**Source material**

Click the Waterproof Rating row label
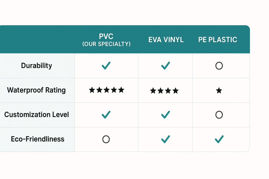This screenshot has height=179, width=269. [36, 90]
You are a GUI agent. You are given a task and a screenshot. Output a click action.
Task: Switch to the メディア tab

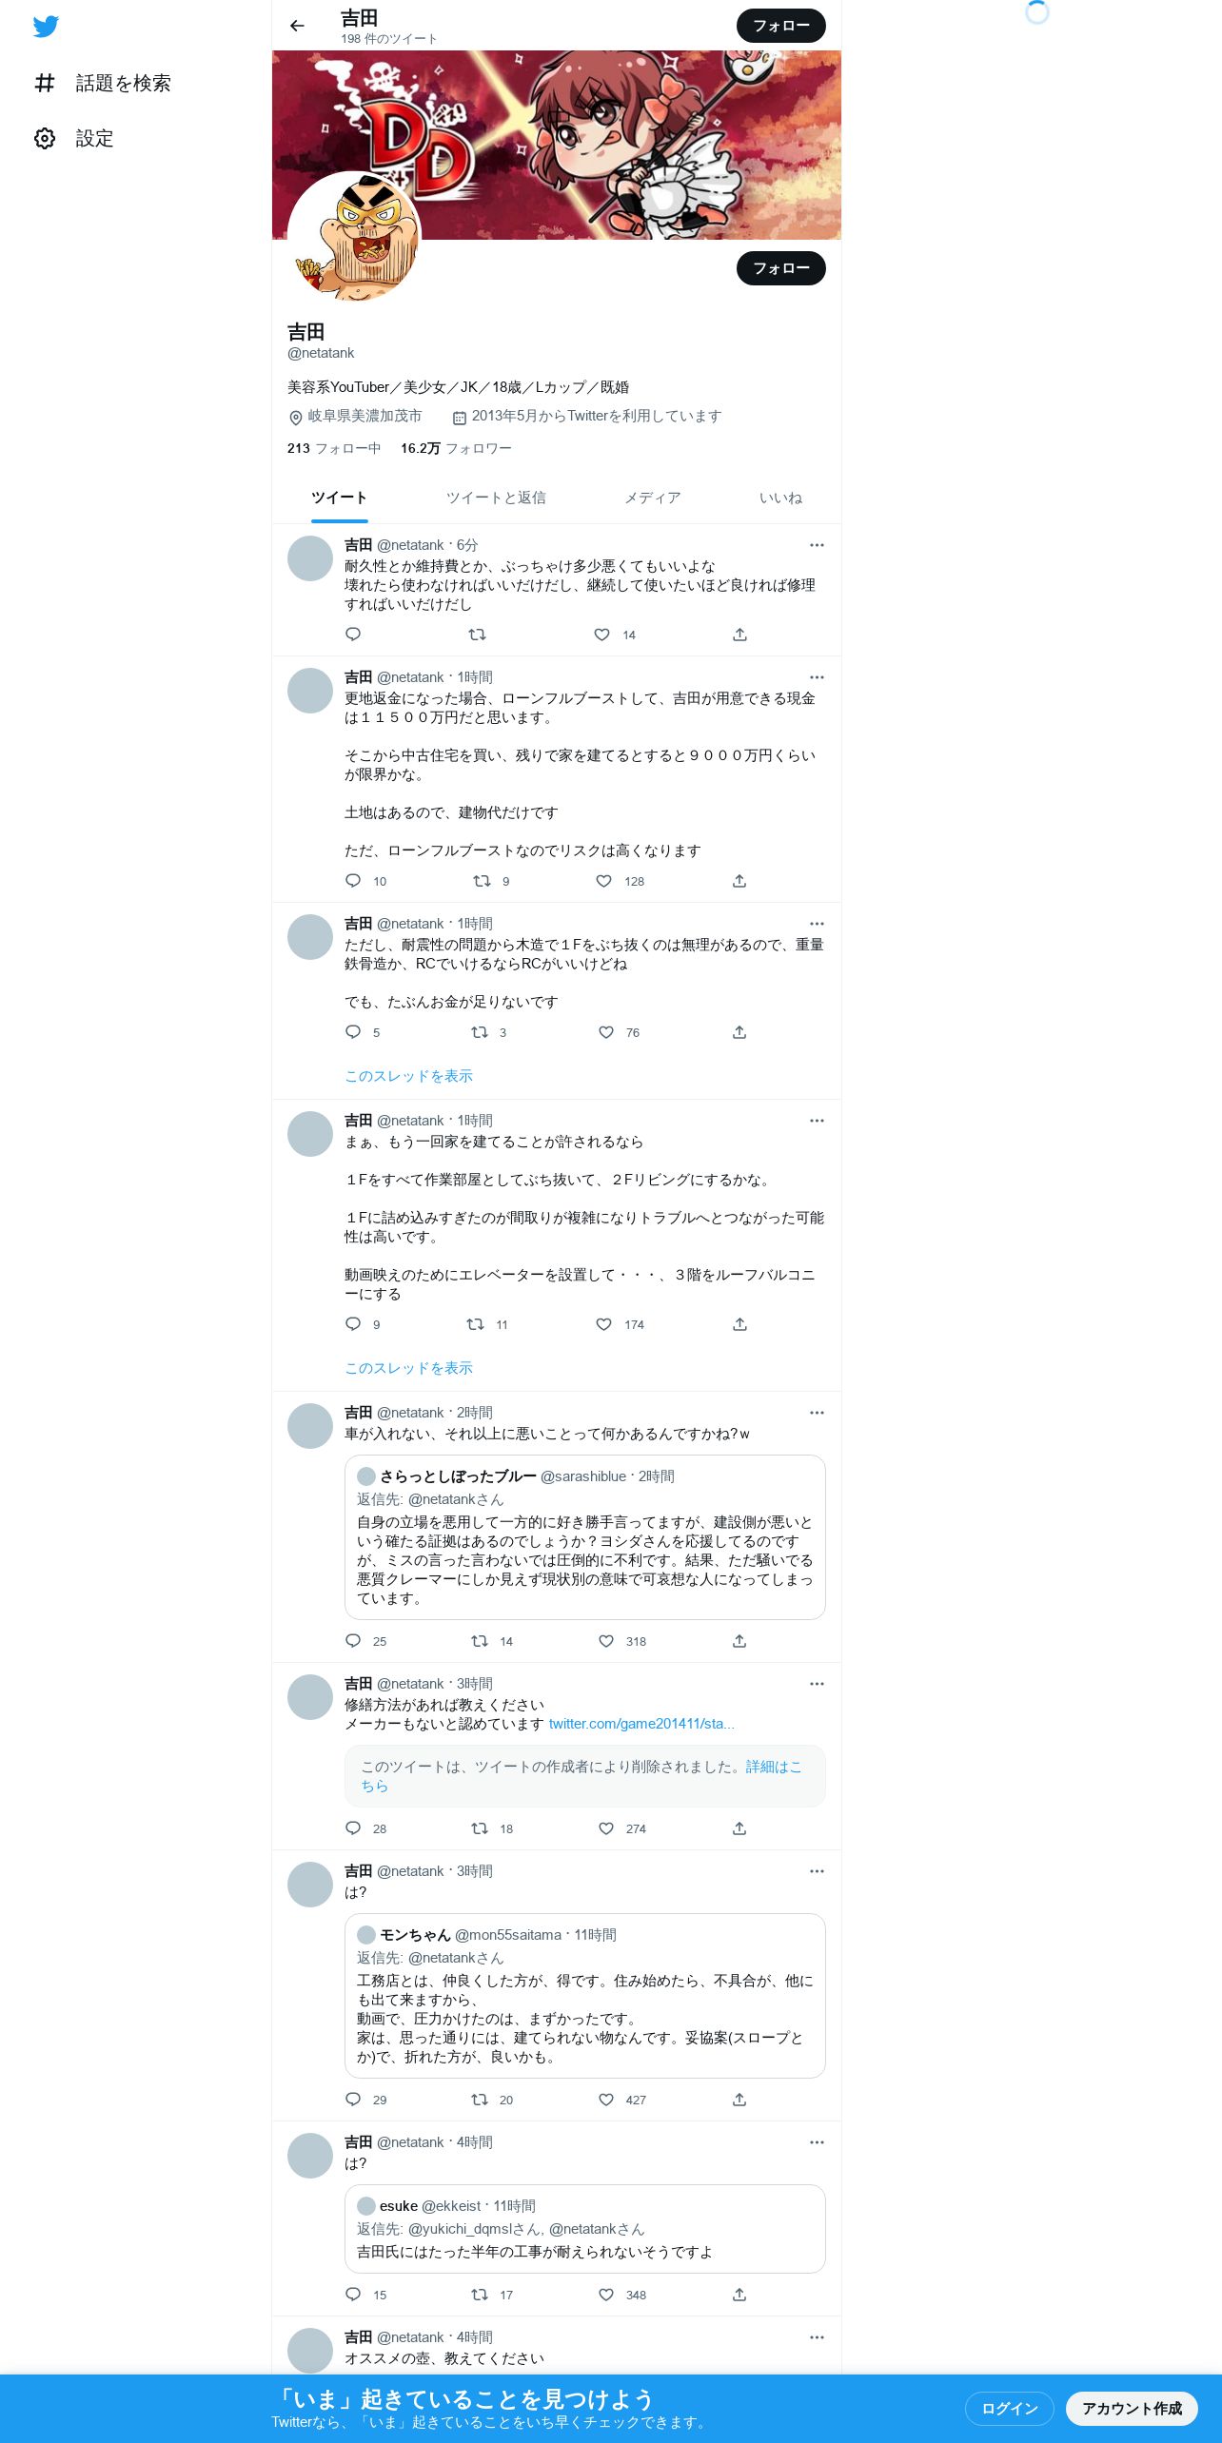tap(653, 498)
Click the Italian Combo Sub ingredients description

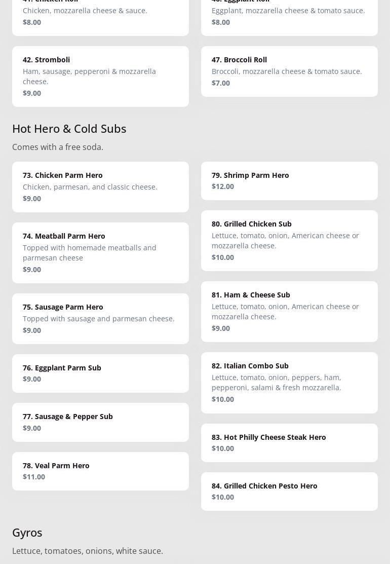[x=277, y=383]
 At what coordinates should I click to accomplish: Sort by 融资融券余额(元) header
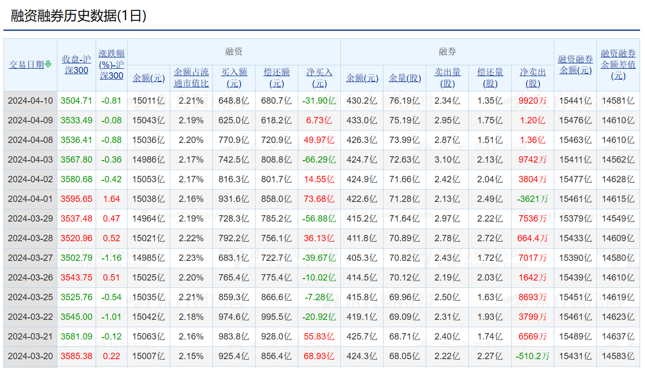click(575, 64)
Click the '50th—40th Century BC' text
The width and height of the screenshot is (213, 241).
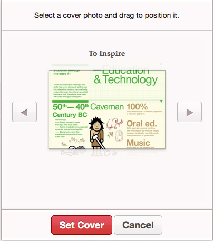71,111
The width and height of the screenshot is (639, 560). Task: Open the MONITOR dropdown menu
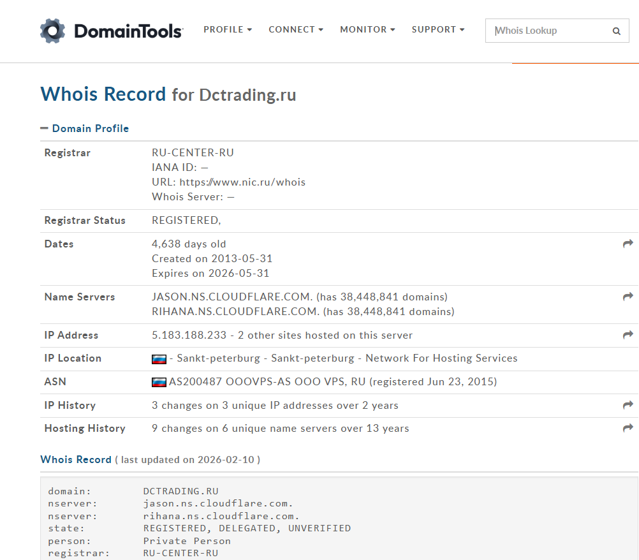367,29
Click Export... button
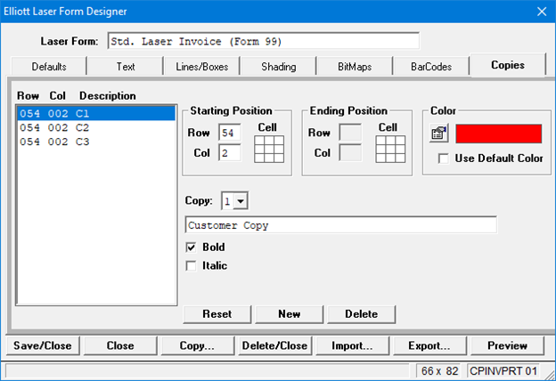Screen dimensions: 556x381 click(429, 345)
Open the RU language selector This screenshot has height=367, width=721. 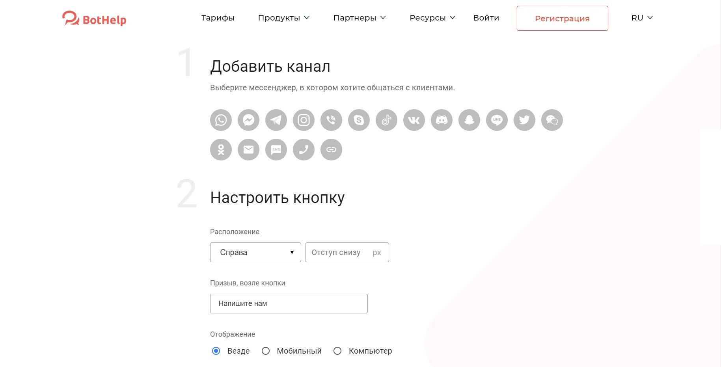click(642, 18)
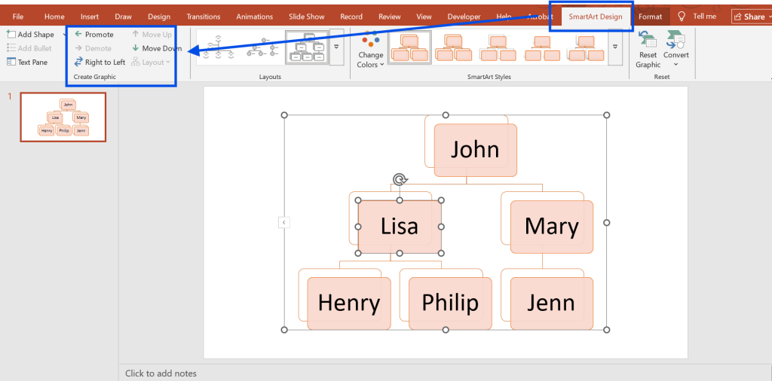Click to add notes area
This screenshot has height=381, width=772.
(161, 373)
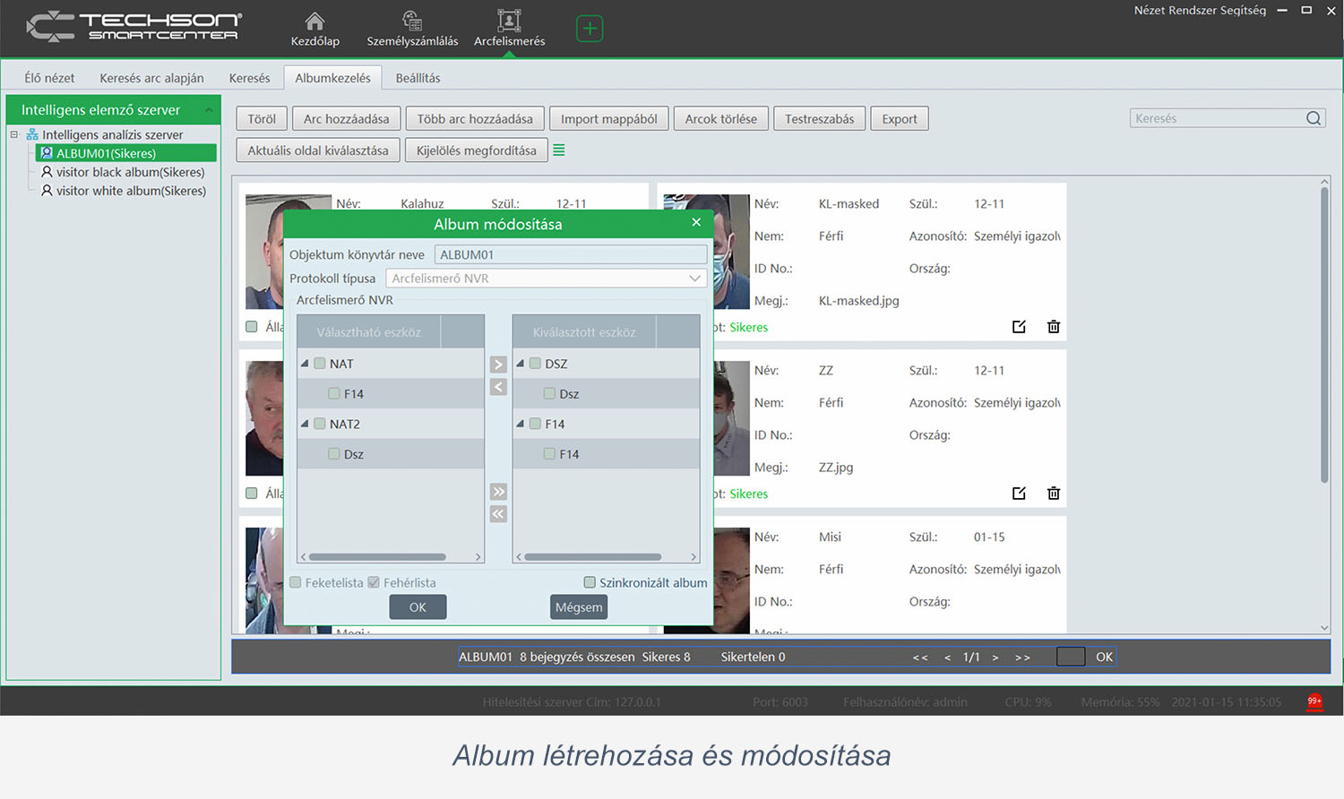The height and width of the screenshot is (799, 1344).
Task: Open the Protokoll típusa dropdown
Action: [x=695, y=278]
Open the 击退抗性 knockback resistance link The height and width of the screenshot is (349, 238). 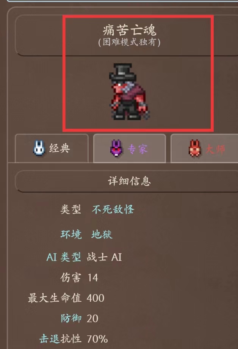coord(60,339)
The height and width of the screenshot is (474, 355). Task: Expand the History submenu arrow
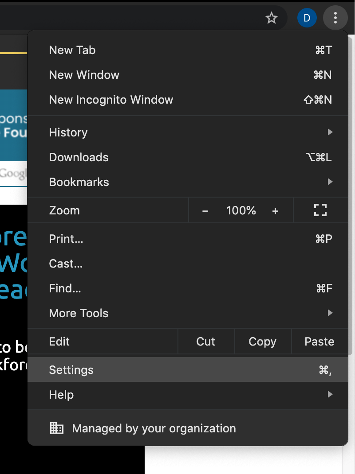[x=330, y=132]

**Task requirements**
Leave the pictures out. Transcribe exactly the lines from the one with "The height and width of the screenshot is (474, 355)." through the end of the records.

**Result of this task**
The height and width of the screenshot is (474, 355). Task: Expand the History submenu arrow
[x=330, y=132]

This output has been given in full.